WHAT THE TASK REQUIRES –
Scan the data for "field" and copy each matching line.

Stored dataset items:
---------------

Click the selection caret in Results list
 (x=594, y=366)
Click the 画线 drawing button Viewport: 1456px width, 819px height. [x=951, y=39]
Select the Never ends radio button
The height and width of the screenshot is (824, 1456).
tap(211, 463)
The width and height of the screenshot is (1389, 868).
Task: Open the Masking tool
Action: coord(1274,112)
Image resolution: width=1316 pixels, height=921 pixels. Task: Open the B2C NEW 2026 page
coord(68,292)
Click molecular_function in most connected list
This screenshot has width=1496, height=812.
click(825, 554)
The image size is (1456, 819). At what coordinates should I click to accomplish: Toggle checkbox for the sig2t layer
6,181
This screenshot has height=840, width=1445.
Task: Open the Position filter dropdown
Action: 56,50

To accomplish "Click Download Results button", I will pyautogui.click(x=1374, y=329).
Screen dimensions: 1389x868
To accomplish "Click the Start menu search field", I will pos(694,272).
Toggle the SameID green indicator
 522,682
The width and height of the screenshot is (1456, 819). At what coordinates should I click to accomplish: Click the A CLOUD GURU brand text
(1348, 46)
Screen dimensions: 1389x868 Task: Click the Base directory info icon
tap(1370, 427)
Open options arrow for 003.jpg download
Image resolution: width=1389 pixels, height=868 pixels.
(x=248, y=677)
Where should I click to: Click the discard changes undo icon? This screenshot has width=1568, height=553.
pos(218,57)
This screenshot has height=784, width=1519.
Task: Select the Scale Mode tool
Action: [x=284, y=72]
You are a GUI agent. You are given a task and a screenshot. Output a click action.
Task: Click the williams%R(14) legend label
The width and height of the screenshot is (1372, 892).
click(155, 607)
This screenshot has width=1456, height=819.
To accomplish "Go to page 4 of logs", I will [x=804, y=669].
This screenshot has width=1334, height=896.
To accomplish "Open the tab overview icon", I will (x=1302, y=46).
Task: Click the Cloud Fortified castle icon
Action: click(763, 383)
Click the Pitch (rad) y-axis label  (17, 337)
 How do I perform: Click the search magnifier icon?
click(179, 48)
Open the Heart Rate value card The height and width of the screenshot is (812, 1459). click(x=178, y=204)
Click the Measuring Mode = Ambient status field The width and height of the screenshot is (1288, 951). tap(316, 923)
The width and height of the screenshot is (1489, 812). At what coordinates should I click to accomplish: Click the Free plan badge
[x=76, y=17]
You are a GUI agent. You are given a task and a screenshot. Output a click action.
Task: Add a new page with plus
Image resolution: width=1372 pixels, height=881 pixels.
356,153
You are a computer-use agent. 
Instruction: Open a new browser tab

---------------

RESPONSE TO THE TASK –
To accomplish "Click the Start menu search field", I will pos(694,272).
Click the Measuring Mode = Ambient status field The width and height of the screenshot is (1288, 951). tap(316, 923)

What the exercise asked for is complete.